> [ACTIVITY]: Please pick out every line in the listing below that contains the string "style" and copy each of those lines. Case matters.

> [DATASET CONTENT]:

※ ※ ※

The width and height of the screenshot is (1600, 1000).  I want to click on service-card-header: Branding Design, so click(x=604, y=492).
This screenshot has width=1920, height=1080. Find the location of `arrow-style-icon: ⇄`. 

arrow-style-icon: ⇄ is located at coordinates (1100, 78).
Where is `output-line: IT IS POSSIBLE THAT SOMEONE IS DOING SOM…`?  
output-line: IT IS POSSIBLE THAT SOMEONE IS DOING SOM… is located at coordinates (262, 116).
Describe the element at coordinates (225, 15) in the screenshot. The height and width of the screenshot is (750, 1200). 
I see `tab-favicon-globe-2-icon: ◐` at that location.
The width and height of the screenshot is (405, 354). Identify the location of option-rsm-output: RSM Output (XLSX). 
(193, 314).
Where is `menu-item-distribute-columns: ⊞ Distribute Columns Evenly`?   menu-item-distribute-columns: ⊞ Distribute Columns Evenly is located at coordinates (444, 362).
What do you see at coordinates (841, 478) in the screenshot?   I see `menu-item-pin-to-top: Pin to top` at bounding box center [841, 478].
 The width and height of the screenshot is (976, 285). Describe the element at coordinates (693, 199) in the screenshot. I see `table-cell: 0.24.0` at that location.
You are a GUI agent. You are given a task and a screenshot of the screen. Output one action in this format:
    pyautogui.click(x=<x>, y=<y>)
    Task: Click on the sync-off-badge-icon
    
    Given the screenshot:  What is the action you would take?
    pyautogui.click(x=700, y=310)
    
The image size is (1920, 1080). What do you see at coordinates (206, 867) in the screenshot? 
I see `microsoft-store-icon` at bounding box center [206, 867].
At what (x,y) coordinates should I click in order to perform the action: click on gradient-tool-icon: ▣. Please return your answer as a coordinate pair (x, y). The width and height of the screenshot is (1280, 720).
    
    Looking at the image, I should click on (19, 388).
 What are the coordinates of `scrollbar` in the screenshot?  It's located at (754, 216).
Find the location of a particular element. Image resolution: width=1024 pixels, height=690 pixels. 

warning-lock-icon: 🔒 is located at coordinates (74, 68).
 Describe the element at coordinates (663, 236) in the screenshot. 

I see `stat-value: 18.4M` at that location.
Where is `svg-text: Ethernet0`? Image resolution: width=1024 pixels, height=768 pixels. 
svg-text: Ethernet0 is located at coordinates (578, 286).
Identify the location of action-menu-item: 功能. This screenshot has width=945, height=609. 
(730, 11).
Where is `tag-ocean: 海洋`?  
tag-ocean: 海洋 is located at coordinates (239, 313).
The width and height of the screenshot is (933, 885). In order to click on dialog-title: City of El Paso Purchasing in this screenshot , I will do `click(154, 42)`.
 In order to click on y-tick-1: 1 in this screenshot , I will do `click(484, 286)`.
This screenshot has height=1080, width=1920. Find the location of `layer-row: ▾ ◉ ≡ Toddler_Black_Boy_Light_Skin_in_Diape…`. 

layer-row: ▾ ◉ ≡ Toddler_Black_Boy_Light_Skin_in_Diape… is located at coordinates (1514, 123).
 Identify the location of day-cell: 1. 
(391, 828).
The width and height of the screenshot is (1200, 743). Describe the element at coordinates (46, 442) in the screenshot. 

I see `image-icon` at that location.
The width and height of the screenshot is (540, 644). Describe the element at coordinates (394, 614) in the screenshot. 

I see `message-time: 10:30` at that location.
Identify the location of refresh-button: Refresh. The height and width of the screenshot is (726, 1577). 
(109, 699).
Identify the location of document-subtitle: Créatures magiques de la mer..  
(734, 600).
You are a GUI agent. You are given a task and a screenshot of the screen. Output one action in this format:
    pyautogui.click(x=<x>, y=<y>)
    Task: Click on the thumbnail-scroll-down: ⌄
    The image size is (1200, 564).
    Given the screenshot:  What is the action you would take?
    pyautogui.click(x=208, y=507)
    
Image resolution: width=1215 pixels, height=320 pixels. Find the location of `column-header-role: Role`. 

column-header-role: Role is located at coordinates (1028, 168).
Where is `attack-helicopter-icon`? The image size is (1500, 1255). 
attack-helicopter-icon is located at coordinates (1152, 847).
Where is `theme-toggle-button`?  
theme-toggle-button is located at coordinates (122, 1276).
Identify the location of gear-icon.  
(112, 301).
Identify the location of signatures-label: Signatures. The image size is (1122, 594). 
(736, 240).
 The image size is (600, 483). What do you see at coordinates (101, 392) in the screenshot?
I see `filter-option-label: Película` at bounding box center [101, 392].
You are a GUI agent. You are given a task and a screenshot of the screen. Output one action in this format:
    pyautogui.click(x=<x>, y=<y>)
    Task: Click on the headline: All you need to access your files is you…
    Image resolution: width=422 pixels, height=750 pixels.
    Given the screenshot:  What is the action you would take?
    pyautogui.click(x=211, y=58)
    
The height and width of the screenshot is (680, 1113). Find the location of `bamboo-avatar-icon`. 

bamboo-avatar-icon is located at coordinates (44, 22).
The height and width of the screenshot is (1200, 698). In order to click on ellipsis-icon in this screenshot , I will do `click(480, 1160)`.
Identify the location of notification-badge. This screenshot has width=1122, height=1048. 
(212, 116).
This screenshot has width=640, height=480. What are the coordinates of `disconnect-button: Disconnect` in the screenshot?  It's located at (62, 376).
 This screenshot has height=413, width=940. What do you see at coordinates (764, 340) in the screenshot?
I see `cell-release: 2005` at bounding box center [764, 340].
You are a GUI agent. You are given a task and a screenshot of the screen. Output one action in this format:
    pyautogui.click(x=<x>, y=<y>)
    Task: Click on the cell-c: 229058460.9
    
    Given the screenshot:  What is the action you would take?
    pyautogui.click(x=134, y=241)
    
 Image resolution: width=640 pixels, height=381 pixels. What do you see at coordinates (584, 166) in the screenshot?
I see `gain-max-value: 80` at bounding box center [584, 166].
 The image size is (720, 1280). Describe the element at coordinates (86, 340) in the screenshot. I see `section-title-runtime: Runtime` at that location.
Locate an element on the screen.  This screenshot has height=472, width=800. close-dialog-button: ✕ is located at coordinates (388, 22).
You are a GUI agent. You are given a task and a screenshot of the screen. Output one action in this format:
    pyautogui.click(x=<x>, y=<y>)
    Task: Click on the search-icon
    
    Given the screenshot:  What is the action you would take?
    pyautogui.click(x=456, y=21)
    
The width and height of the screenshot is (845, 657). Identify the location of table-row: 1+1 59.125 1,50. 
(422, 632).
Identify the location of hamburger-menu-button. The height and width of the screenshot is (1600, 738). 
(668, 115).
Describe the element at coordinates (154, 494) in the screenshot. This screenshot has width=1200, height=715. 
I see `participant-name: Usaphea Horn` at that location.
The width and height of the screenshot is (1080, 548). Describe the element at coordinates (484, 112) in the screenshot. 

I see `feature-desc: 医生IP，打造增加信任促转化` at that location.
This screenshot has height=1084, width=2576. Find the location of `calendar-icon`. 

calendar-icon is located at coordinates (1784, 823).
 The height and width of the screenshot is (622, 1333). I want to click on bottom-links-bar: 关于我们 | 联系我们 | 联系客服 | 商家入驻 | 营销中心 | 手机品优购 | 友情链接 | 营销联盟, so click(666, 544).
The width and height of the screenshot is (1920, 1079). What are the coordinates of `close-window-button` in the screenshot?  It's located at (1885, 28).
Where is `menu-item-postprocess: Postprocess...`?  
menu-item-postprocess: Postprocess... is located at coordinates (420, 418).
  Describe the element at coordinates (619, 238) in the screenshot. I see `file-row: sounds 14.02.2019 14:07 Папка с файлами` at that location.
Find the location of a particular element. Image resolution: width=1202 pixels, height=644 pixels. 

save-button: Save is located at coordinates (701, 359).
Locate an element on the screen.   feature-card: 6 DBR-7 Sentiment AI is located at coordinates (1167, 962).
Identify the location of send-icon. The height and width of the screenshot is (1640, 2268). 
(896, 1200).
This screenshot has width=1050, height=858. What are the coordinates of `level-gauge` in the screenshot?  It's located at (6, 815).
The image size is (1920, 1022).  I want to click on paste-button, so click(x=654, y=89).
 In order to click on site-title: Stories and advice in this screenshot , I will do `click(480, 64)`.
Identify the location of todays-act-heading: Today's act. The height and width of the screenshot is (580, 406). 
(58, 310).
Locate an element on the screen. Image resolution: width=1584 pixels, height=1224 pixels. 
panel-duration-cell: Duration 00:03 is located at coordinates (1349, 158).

※ ※ ※

> [WRITTEN SOLUTION]:
This screenshot has width=1920, height=1080. Find the location of `arrow-style-icon: ⇄`. 
arrow-style-icon: ⇄ is located at coordinates (1100, 78).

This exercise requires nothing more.